Rise and Fall of the City of Mahagonny
Brueggergosman, Henschel; M. König, White, Kaasch, Easterlin; Orchestra and Chorus of Teatro Real, Heras-Casado.
Production: La Fura dels Baus. BelAir Classiques BAC467 (Blu-ray) or BAC067 (DVD), 138 mins., subtitled
This Blu-ray issue derives from September 2010 performances at Madrid's Teatro Real of Weill and Brecht's astringent Aufstieg und Fall der Stadt Mahagonny. It makes for quite a good show, with some qualifications. The visuals — long on the garbage piles and ominous mechanical structures that increasingly populate European stagings — come, along with copious dancers and extras, courtesy of La Fura dels Baus, an ambitious and often impressive Catalan artistic collective that has grown prominent in producing opera. The actual directors are Àlex Ollé and Carlus Padrissa.
Oddly, the Spanish chorus sings this German opera in English to a Spanish audience, perhaps with this commercial release in mind. (True, the setting is Brecht's caricatured "America," but we don't expect Ballo or Fanciulla in English.) Two of the principals — Michael König's shambling, often vocally strong Jimmy and Otto Katzameier's rather nondescript Bank-Account Bill — are not native Anglophones but handle the text fairly well.
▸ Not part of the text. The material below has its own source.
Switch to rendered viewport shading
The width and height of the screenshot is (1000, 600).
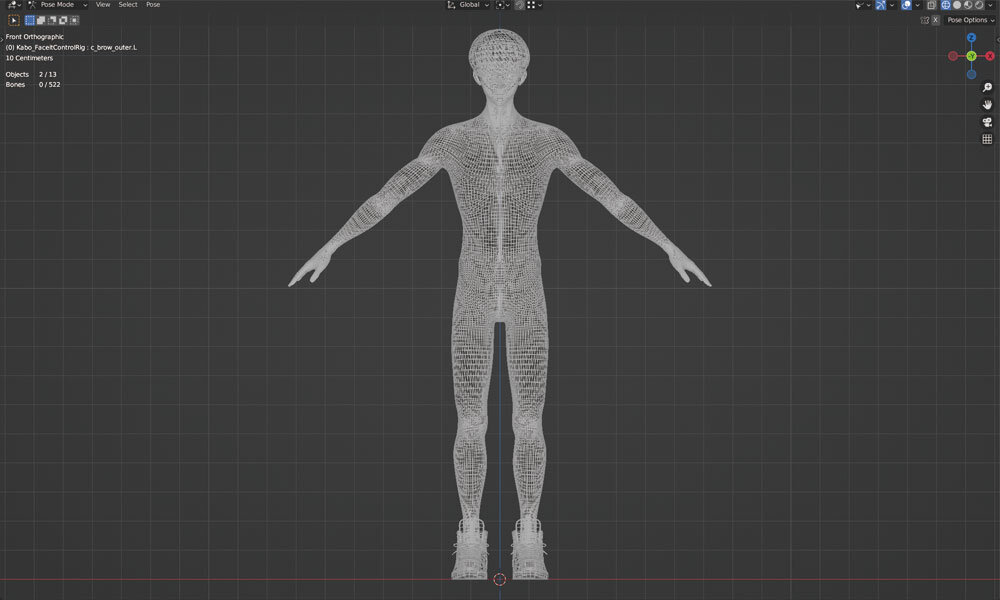(979, 5)
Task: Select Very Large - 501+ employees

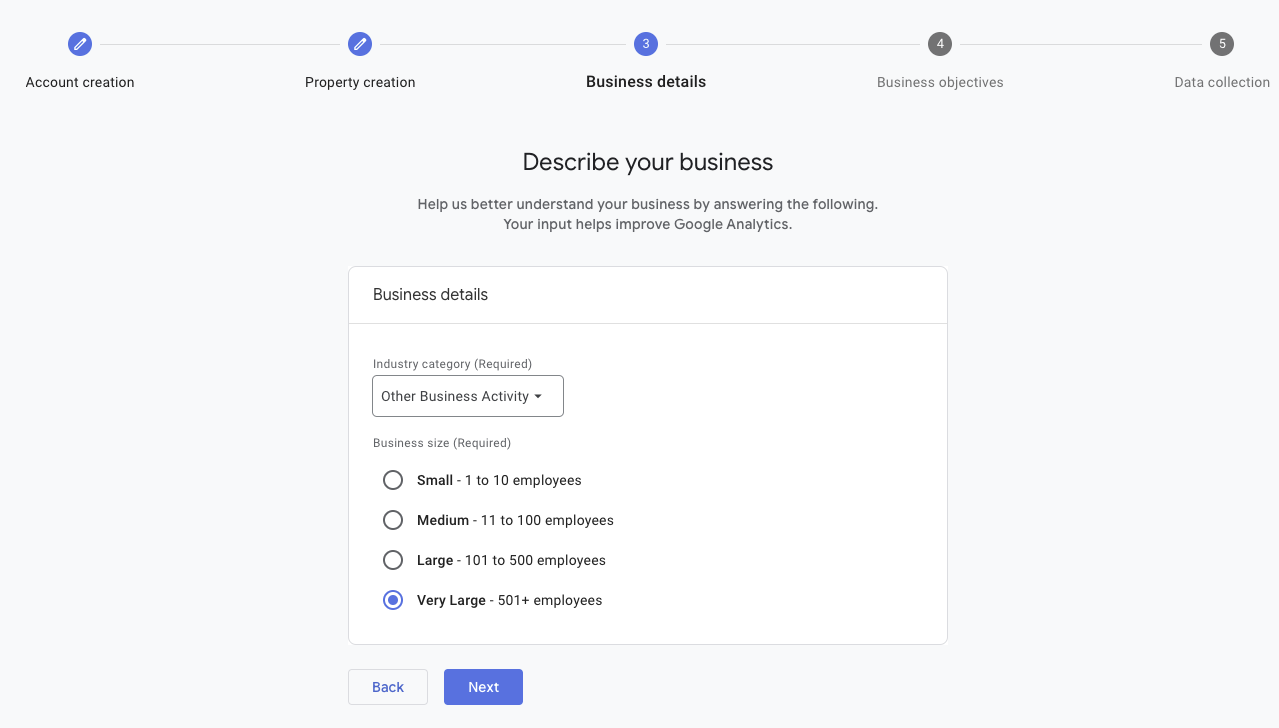Action: click(393, 600)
Michael Feingold's translation oddly combines insightful phrasing with perverse choices that cloy or don't scan musically.
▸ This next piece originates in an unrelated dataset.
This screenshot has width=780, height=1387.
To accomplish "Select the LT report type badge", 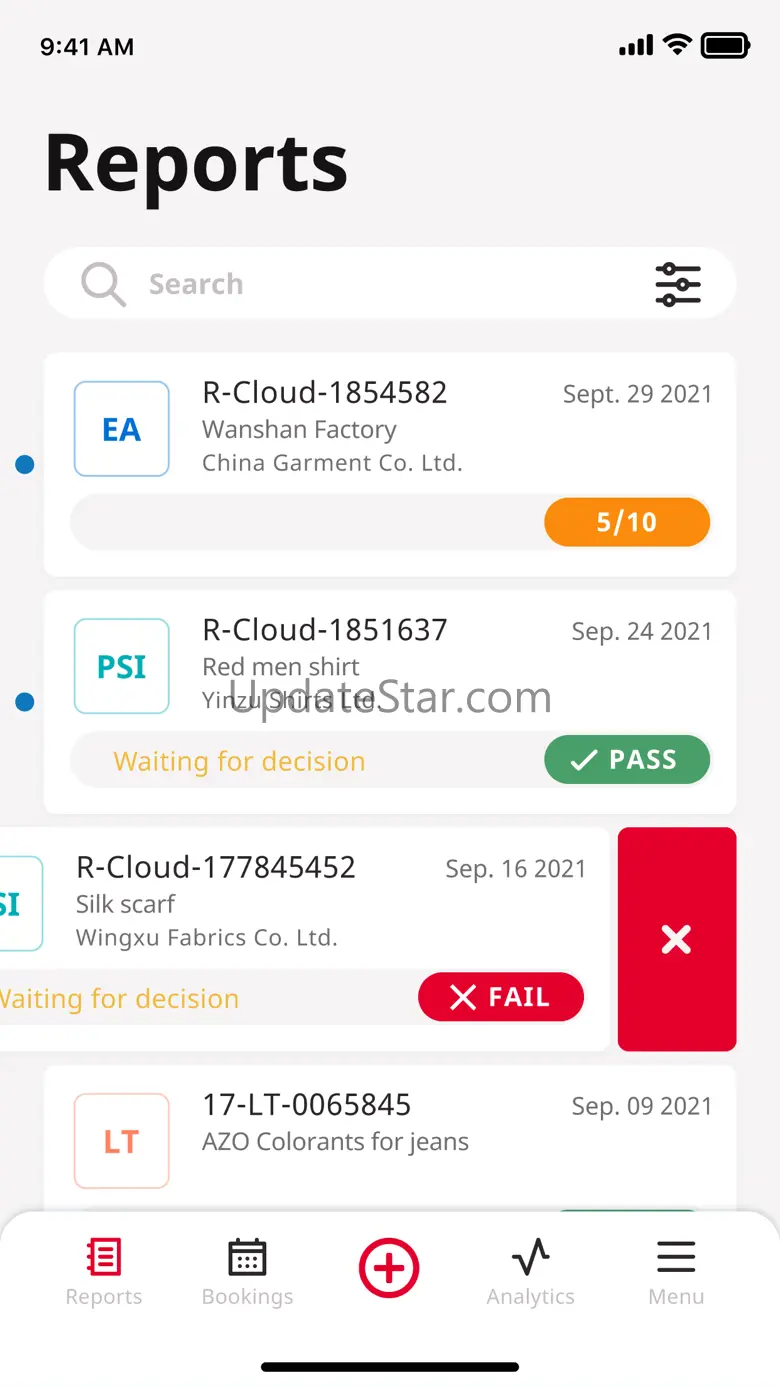I will point(122,1141).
Measha Brueggergosman is a sexy, riveting if often self-contained presence as Jenny Smith, emerging from the trash heaps in rags but full glamour makeup. Brueggergosman certainly commands a distinctive tone — sometimes most attractive, sometimes a bit too grainy — and much of what she does here works very well. She tends (as in the "Alabama Song") to wayward phrasing and rhythm, but her performance grows in appeal and conviction over the course of the opera.
The criminal threesome that founds Mahagonny is strongly cast — though Willard White is almost too elegant of diction and demeanor for the seedy Trinity Moses. Jane Henschel, as Begbick, starts a bit too broadly, but she's vocally steady and strong, probably the best exponent of this often screamed part on any recording. Donald Kaasch is marvelous as Fatty the Bookkeeper, crystal clear verbally, amusing and incisive.
When the miners arrive, they sport business suits and carry cell phones like contemporary bond traders. American bass Steven Humes sings very solidly as Alaska-Wolf Joe. Character tenor John Easterlin, singing handily, takes two roles and admirably transforms himself into completely different people. As a puzzlingly thin "Jack O'Brien" (Brecht's Jakob Schmidt), Easterlin puts across every word but mugs self-delightedly, as if anchoring a dinner theater How to Succeed in Business. His simplicity as the bribe-freed murderer Toby Higgins is far more pleasing. Jenny's fellow "girls" are taken by solid choristers, rather than the mettlesome company principals James Levine deployed to back Teresa Stratas's Jenny in the Met's competitive 1979 issue.
The Met set has its pleasures — principally in the brilliant central performances by Stratas and Richard Cassilly — but exhibits the same disjoint relationship as this Madrid performance between a huge, well-oiled symphonic orchestra and Weill's cabaret-based idiom. Pablo Heras-Casado is a visibly enthusiastic conductor, but the stage and pit often seem separate sound worlds — part of the equivocal nature of hearing this piece in a large venue. In the final analysis, despite some directorial excesses this issue is worth seeing for fans of the piece; I'm not sure it makes a definitive case for Mahagonny's value as viable "big house" fare.